This is a significant and timely study, and a first book of unusual maturity. Sovereignty Experiments analyses the situation of Korean migrants in the Maritime province of Russia and the Tumen River valley of China's Jilin province, from the middle of the nineteenth to the middle of the twentieth century, highlighting the conflicting claims and policies enacted towards them by tsarist and Soviet Russia, late-Qing and republican China, and the Japanese puppet state of Manchukuo. In addition, the book shows evolving perceptions of the migrants in Chosŏn Korea itself and, after the Japanese annexation of Korea in 1910, by Korean patriots in exile. The impressive array of primary and secondary sources in Russian, Korean and Chinese, on which Alyssa M. Park draws, lends substance to her presentation of this research on border-crossing people between four states as transnational history. Indeed, the choice of topic and the author's linguistic skills find their perfect match in the outcome we have before us. And the icing on the cake is that it is very well written.

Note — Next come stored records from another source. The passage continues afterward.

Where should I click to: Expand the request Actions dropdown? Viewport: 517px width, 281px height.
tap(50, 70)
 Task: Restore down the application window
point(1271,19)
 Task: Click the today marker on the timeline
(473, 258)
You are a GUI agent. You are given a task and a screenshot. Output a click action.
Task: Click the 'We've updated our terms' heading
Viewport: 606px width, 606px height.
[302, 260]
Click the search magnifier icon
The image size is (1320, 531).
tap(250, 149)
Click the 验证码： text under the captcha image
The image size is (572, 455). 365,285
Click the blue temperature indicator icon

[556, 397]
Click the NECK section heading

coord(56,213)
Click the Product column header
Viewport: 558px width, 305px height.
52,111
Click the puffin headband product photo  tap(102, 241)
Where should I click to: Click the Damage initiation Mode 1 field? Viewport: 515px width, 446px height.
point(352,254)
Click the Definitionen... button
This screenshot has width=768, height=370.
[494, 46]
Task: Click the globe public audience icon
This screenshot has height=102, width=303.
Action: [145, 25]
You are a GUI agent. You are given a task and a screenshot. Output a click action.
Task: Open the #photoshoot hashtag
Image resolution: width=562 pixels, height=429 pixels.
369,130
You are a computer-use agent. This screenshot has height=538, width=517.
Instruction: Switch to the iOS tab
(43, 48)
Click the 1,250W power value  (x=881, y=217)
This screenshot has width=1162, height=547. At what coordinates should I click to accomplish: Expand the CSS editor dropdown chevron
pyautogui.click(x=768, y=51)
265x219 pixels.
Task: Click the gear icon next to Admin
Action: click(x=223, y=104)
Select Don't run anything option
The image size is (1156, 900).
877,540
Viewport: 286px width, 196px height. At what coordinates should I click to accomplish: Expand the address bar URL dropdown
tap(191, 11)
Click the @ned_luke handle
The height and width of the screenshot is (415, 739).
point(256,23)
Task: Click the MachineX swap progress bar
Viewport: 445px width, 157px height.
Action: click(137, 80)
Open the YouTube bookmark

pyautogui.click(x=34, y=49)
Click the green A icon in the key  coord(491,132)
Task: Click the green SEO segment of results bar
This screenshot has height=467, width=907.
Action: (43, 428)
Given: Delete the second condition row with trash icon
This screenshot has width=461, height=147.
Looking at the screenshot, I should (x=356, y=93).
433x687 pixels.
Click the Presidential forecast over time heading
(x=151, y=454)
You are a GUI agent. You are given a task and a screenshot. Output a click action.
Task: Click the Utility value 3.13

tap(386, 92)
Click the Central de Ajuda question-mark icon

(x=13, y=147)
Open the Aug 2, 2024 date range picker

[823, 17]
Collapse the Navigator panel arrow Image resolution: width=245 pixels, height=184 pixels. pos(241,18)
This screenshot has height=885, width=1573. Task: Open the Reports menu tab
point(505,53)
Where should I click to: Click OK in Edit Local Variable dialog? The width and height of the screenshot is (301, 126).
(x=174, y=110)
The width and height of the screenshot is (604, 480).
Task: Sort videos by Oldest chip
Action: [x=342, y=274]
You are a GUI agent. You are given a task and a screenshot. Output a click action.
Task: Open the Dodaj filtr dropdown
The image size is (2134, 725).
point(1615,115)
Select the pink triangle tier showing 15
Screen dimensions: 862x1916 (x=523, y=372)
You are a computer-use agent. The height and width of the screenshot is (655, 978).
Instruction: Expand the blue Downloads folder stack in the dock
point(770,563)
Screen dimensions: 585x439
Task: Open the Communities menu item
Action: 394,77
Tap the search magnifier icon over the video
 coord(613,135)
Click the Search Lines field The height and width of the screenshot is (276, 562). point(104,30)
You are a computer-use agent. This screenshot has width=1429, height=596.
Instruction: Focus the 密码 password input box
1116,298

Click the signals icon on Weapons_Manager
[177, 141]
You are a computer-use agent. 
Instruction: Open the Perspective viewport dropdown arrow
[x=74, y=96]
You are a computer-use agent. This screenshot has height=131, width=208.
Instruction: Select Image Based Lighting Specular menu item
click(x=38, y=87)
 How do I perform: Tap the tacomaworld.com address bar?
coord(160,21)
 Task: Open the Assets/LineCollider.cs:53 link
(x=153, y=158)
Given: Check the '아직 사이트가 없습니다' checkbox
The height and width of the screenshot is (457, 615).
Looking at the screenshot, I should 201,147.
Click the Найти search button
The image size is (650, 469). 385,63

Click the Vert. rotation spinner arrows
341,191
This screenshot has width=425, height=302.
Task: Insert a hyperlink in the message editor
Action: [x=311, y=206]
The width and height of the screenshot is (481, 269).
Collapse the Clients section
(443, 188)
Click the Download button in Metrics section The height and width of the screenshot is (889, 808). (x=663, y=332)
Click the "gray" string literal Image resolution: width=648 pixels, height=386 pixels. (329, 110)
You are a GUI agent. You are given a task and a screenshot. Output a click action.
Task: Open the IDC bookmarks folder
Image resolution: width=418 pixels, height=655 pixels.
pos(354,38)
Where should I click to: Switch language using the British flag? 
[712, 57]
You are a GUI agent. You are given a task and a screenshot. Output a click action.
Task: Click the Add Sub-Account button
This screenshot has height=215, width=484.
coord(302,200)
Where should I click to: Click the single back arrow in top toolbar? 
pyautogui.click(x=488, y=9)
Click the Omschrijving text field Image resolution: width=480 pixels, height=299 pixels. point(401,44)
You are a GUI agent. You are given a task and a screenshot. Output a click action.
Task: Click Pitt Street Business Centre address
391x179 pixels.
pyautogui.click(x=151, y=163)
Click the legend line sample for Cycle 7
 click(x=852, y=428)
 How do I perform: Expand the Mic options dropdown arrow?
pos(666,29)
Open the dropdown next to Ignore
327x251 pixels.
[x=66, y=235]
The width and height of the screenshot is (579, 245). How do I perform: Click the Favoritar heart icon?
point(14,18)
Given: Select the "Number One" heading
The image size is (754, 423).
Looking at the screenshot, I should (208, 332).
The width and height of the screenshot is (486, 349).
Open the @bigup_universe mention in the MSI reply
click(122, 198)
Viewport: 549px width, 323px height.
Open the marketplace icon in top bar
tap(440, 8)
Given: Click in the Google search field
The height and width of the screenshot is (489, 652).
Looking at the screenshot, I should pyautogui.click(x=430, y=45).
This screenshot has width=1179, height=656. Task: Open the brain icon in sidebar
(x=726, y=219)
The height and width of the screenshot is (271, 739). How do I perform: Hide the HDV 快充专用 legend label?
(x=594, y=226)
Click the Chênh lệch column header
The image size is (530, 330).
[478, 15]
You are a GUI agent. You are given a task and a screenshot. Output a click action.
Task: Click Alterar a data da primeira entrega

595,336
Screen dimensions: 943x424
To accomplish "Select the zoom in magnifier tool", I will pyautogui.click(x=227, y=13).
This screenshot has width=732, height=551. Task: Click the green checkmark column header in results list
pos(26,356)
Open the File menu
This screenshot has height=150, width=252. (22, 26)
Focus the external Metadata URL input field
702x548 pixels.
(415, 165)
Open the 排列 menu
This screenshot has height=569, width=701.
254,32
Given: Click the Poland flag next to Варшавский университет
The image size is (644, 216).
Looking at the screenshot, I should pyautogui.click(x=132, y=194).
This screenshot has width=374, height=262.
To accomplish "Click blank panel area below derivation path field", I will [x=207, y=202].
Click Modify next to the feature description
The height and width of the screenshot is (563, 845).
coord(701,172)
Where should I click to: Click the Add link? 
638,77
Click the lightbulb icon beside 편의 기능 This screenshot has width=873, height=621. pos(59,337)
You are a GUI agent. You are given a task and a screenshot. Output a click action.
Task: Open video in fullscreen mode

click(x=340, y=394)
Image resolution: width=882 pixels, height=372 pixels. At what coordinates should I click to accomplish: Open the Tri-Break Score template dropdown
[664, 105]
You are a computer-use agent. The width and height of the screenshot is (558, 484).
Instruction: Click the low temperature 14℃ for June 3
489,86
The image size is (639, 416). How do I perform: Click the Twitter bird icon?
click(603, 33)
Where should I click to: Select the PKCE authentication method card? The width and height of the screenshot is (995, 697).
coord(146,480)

The book's title and especially the abstract on the inside flap of the dust jacket also point to a larger argument: that the efforts by all the states concerned to exercise their power over Korean migrants led to greater elaboration of concepts of sovereignty in these countries and eventually shaped the borders between them. Especially in Chapter three, Park shows how defining the allegiance of people became a tool for controlling territory. However, she does not emphasize this aspect, instead preferring to demonstrate in engaging detail how official attitudes to the migrants and their own senses of identity developed and changed over the long period under study (the history of Koreans in the Russian Maritime ended abruptly with their deportation to Kazakhstan in 1937; the Koreans in China remained in the region, which, since 1952, has been known as the Yanbian Korean Autonomous Prefecture). More than any conclusive evidence about the impact of the migrants on international relations, readers of Sovereignty Experiments will find a social history of the migrant communities and a contribution to the history of borderlands. These key concerns of the book also save it from becoming a study of the migrants as a passive population, managed by Korean, Russian, Chinese, and Japanese administrations as those power holders saw fit. Far from it, we are constantly granted insights into the various strategies that the migrants devised for circumventing the regulations imposed on them and defying the administrators’ expectations.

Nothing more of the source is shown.